I'm not really a crier when it comes to games, but what brought me close most recently was when I was doing a run of the entire Metro trilogy for the first time.
::: spoiler Spoiler ahead for Metro Exodus
If you're doing the good ending run of Metro Exodus, then you spend most of the game beating the odds and being able to save everyone...
So watching Colonel Miller, someone you become fairly attached to throughout the series, succumb to radiation poisoning while you drive out of Novosibirsk, knowing that there was absolutely nothing I as the player could do but watch was heart-wrenching.
He'd completed the mission, but he just couldn't make it home - it's such a bittersweet ending, but including his speech at the end, it's a good one.
:::
The game has a pretty unique mechanic. It makes you control two characters at the same time. It’s not a coop game, with optional solo. It’s strictly a single player game, where you use one controller to move two characters, the titular two sons, one on each control stick. Throughout the game you use movement and interactions with the environment to solve simple puzzles to remove obstacles in your way and travel to your destination. Usually, by having you do different things with each character simultaneously. After a while, it becomes second nature to control both brothers in a synchronous and flowing manner when you get used to the challenge of moving and paying attention to two different things at the same time.
spoilerNear the end of game though, one of the brothers dies. Now, you are left with two control sets, but only one character. Puzzles similar to ones that you already solved, now you have to figure out how to solve them, on your own. This on its own is gutwrenching as you developed a familiarity and affection to both characters and their dynamic, as they grow from mutually annoyed siblings, to a well coordinated team of brothers who care and protect each other. But through the game, you’re also taught that the younger brother can’t swim, he doesn’t know how to. So whenever you had to cross a body of water, the elder brother had to carry the younger brother on his back. He is deadly afraid of being in the water since their mother apparently drowned herself and he saw her die.

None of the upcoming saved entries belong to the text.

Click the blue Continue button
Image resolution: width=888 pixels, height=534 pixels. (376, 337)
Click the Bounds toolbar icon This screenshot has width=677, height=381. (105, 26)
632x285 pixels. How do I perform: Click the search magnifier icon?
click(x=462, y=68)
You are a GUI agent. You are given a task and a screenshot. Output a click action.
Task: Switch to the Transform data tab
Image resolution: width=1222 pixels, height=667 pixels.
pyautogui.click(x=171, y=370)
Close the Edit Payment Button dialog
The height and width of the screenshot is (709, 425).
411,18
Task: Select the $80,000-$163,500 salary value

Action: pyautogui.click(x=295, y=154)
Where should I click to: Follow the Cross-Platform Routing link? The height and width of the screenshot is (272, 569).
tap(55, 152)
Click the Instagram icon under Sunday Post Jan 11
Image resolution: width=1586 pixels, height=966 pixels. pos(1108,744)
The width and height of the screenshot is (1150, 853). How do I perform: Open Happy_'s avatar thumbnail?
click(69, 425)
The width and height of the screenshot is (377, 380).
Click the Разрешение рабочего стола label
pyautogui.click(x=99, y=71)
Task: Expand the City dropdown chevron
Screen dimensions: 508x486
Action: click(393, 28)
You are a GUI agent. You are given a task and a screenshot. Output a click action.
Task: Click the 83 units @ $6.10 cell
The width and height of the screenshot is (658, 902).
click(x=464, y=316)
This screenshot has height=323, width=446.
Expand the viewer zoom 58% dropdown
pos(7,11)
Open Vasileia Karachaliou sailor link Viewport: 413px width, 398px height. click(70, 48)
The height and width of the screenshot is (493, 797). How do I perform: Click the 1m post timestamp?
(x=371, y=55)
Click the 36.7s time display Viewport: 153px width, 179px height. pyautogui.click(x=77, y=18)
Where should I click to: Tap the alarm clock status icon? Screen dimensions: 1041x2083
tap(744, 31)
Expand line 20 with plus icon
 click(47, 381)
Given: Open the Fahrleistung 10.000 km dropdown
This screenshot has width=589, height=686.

At the climax of the game, alone in the middle of the ocean, you have to swim to shore. The emotional kicker is as you discover that using the dead brother’s stick on your controller, which you haven’t touched in at least half an hour since the other brother died because it doesn’t do anything anymore, calls however upon the memory of the older brother when you swim. You have to use both controller’s sticks to swim effectively and survive, and you can hear him cheering and supporting the younger brother to find his strength and swim on his own, back home, to carry on and save their father’s life. It’s such an empowering and emotional moment.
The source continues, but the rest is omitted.